Special characters are (some use aliases as dictionary keys): tab, !, doublequote, #, <, >, [, ], backslash, ^, {, }, ~, ascii_[0-31, 127-255], unicode_[256-65535]
spec_char_dist_field: list correlated to fields[] with each being a dictionary
of special characters to their counts for that specific field. Same organization as in spec_char_dist
spec_char_examples: list of examples of discovered special characters. Each entry is
(nline)[sp char list]record with nline being the number line read from source data (excluding empty and comments lines) and is therefore 1 larger than the line’s index in the Python list (i.e. nline is 1 based while lists are 0-based). [sp char list] comma delimited string of each special character found in the record such as [spchar1,spchar2]lineIn. A single field can have more than 1 special character. For example, input line (pipe delimited) as record line #5 (although actual file line number could be larger due to comments and empty lines) and data = = !dog|{House}|123^456 will be stored as an example as (5)[!,{,},^]!dog|{House}|123^456
covalues: list of dictionaries of field combinations to collect unique value information. Each entry is for one covalue with keys- field1, field2, field3 (optional), number (number of fields either 2 or 3), title = field1,field2,field3
covalue_uniqvalues: correlated to covalues array. Similar to field unique values.
err_stats: dictionary of properties and counts.
- numrecs_err: number records with any kind of error
- numrecs_err_datatype: number records with datatype error
- numrecs_err_fmt: number records with format error
- fields_err_datatype: dictionary of fields with datatype errors and counts
- fields_err_fmt: dictionary of fields with format errors and counts
err_datatype_examples: list of delimited fields within records with datatype errors.
Syntax is: (nline)[fieldinfo]|[fieldinfo]….. where [fieldinfo] is fieldTitle:reason:fieldValue . fieldValue will be set to -empty- if the actual value is empty. nline is the number line read from source data (excluding empty and comments lines) and is therefore 1 larger than the line’s index in the Python list (i.e. nline is 1 based while lists are 0-based).
err_fmt_examples: list of delimited fields within records with format errors.
Syntax is: (nline)[fieldinfo]|[fieldinfo]….. where [fieldinfo] is fieldTitle:reason:fieldValue . fieldValue will be set to -empty- if the actual value is empty. nline is the number line read from source data (excluding empty and comments lines) and is therefore 1 larger than the line’s index in the Python list (i.e. nline is 1 based while lists are 0-based).

Constructor#

In module qualityanalysis.py: QualityAnalysis()

Methods#

get_json(add_lf:bool=False)

Constructs array of JSON strings for components of this object.

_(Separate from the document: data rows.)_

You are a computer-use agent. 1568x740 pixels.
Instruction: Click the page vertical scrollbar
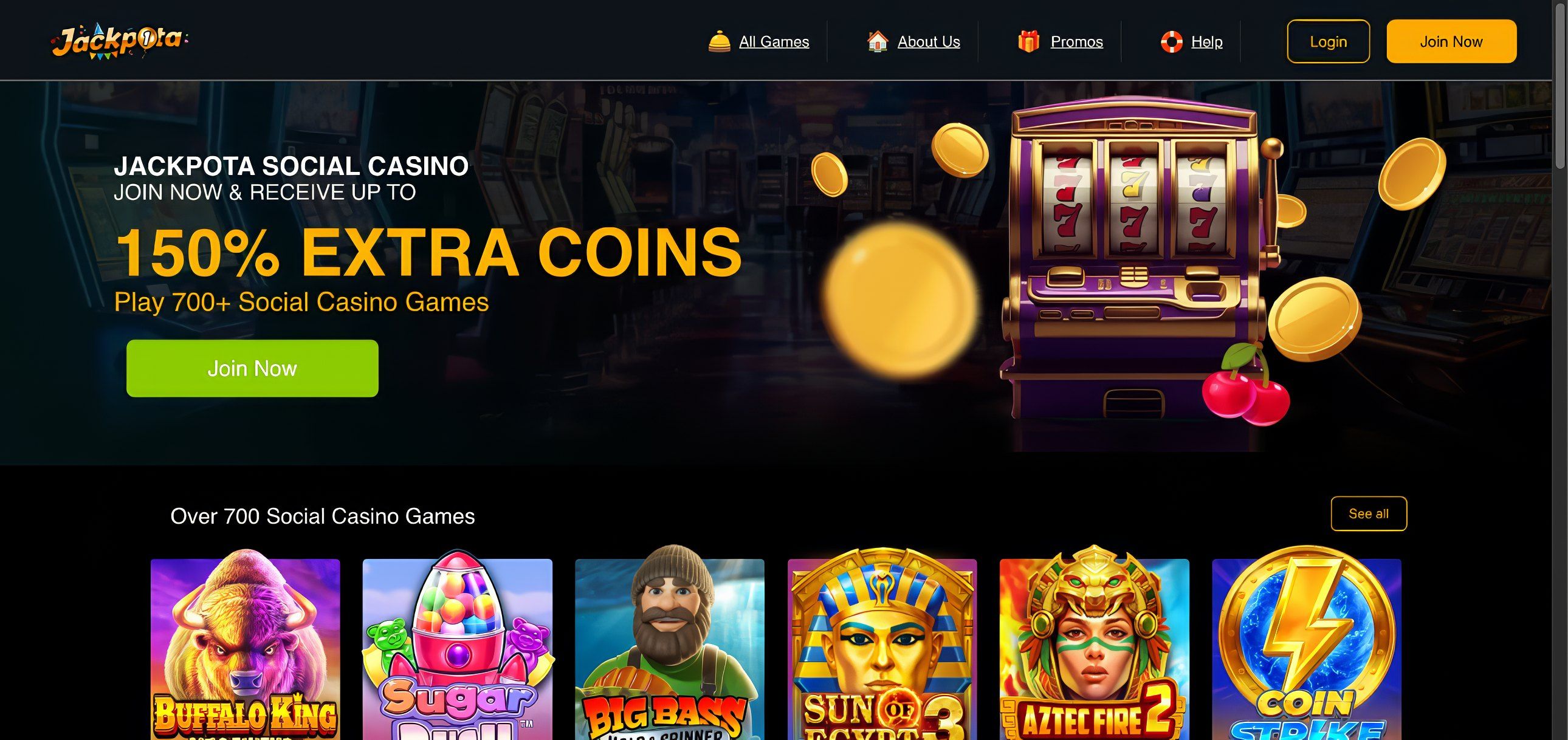coord(1560,370)
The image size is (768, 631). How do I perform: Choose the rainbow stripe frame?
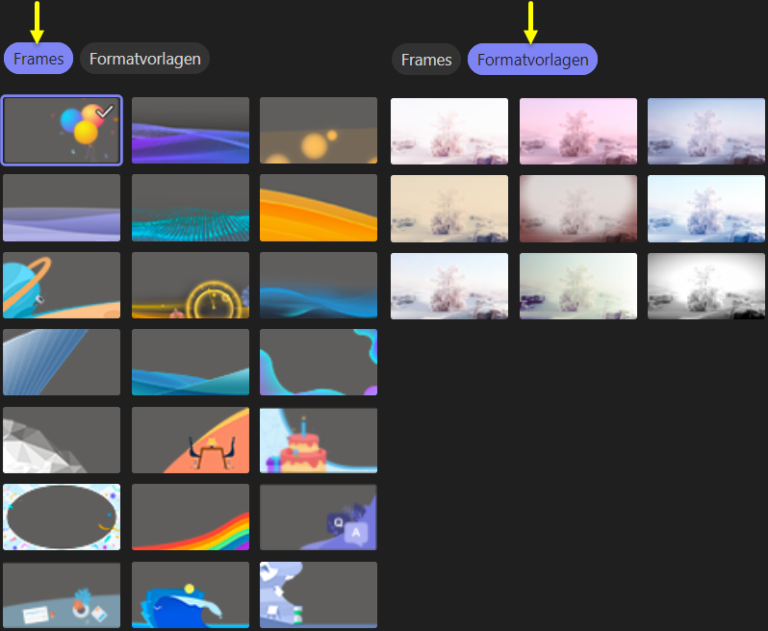(190, 517)
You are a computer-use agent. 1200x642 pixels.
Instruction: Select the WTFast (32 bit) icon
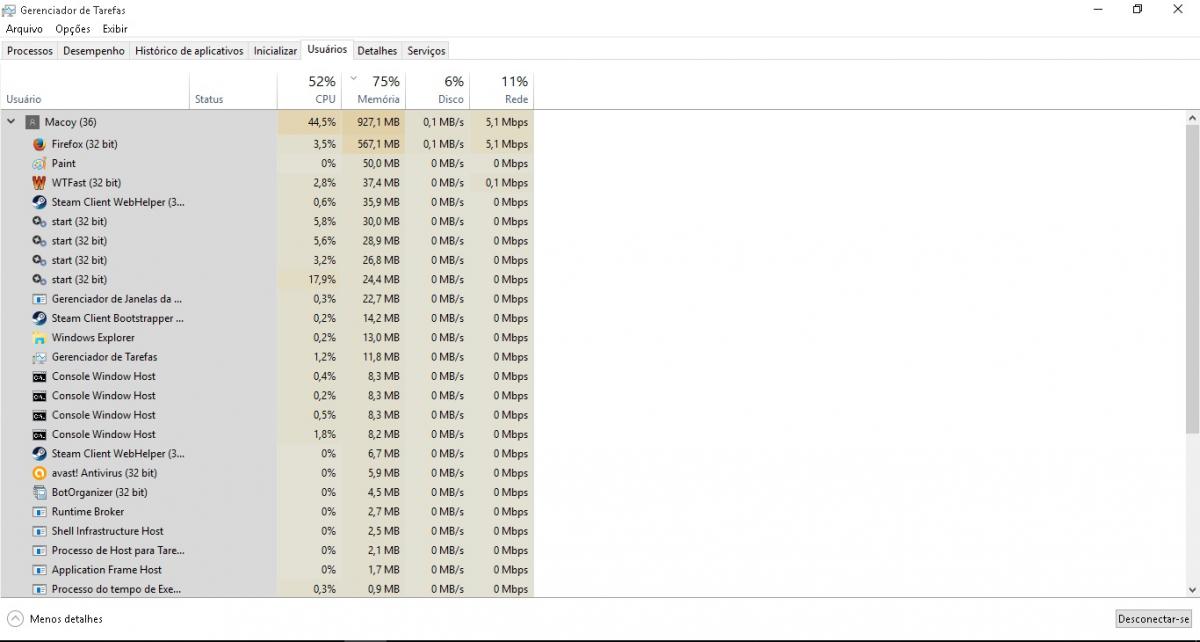click(x=38, y=182)
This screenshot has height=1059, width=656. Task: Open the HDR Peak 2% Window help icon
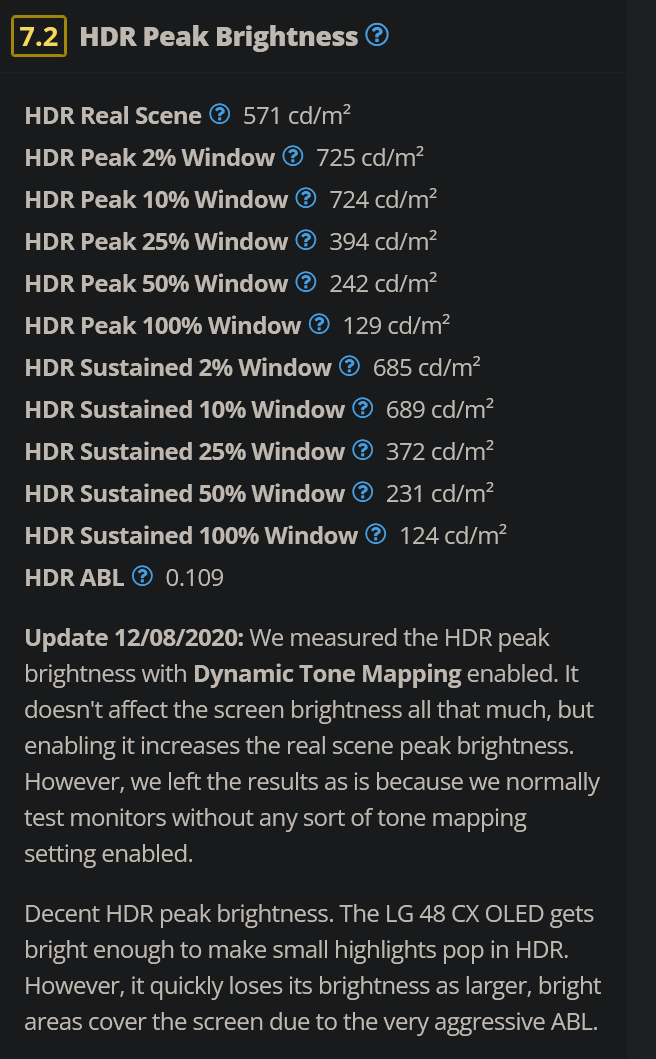pos(292,157)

add_lf: if True then line feed added at end of each entry. This is unnecessary if returned array is printed as line per entry.
Returns string list with first entry starting with ‘notok:’’ if error

Field Module #

Field #

Description#

Field Object containing attributes for title, datatype, formatting

Members#

title: field’s title
datatype: if used specifies datatype (int, real, date, bool, string)
fmt_strcase: for datatype=string, optionally specifies a value is upper or lower case. (upper,lower,””)
fmt_strlen: for datatype=string, optionally specifies a required integer length (1-n). If value < 1 then this is ignored.
fmt_strcut: for datatype= string when strlen>0 and value length larger then chars removed from either front or back. Default is back (front,back)
fmt_strpad: for datatype= string when strlen>0 and value length shorter then chars added to either front or back. Default is back (front,back)
fmt_strpadchar: for datatype= string when padding uses this character. Must be 1 character or use one of names (space, fslash, bslash, tab). Default is _
fmt_decimal: for datatype=real, optionally specifies a required integer number of decimal places (0-n)
fmt_date: for datatype=date, optionally specifies a required date format as one of
- mmddyy, mmdyy, mdyy, mmddyyyy, mmdyyyy, mdyyyy,
- ddmmyy, ddmyy, dmyy, ddmmyyyy, ddmyyyy, dmyyyy,
- yymmdd, yymmd, yymd, yyyymmdd, yyyymmd, yyyymd,
- yyyyddd (3 digit day number within year),
- yyyyMMMdd, ddMMMyyyy (MMM = 3 letter month title like ‘JAN’),
- ‘MONTHdd,yyyy’, ‘ddMONTH,yyyy’, yyyyMONTHdd, ddMONTHyyyy, yyMONTHdd, ddMONTHyy (MONTH full title),
- *dmmyyyy, mm*dyyyy, *mddyyyy, dd*myyyy (*= can be 1 or 2 characters)
mapto: when using this Field as an output (i.e. target) field then this specifies if it is
mapped to a source field which enables both renaming source fields and adding enrichment fields
parse_error_action: Handle empty field values due to parsing errors. Used in Refining Data as:
- value to assign like ‘NA’ to denote parse error
- set to ‘-ignore-’ which causes the field value to remain as empty since
  no transform nor normalize will be done
- set to either ‘-use-’ or ‘’ which causes the empty field value to continue to
  transform and normalization routines. Note the transform function ifEmpty and ifNotEmpty can be used to set field specific values.

Constructor#

In module field.py: Field(title)

Methods#

get_json()

Constructs JSON string for this object.

CoValue #

Description#

CoValue object to define 2 or 3 fields for joint value analysis

Members#

title: title which is concantenation of field titles using _ to join them
field1: required first field title
field2: required second field title
field3: optional third field title
field1_index: first field’s array index assigned by function
field2_index: second field’s array index assigned by function
field3_index: third field’s array index assigned by function
numfields: number of fields to use either 2 or 3

Constructor#

In module field.py: CoValue(title)

Methods#

get_json()

Constructs JSON string for this object.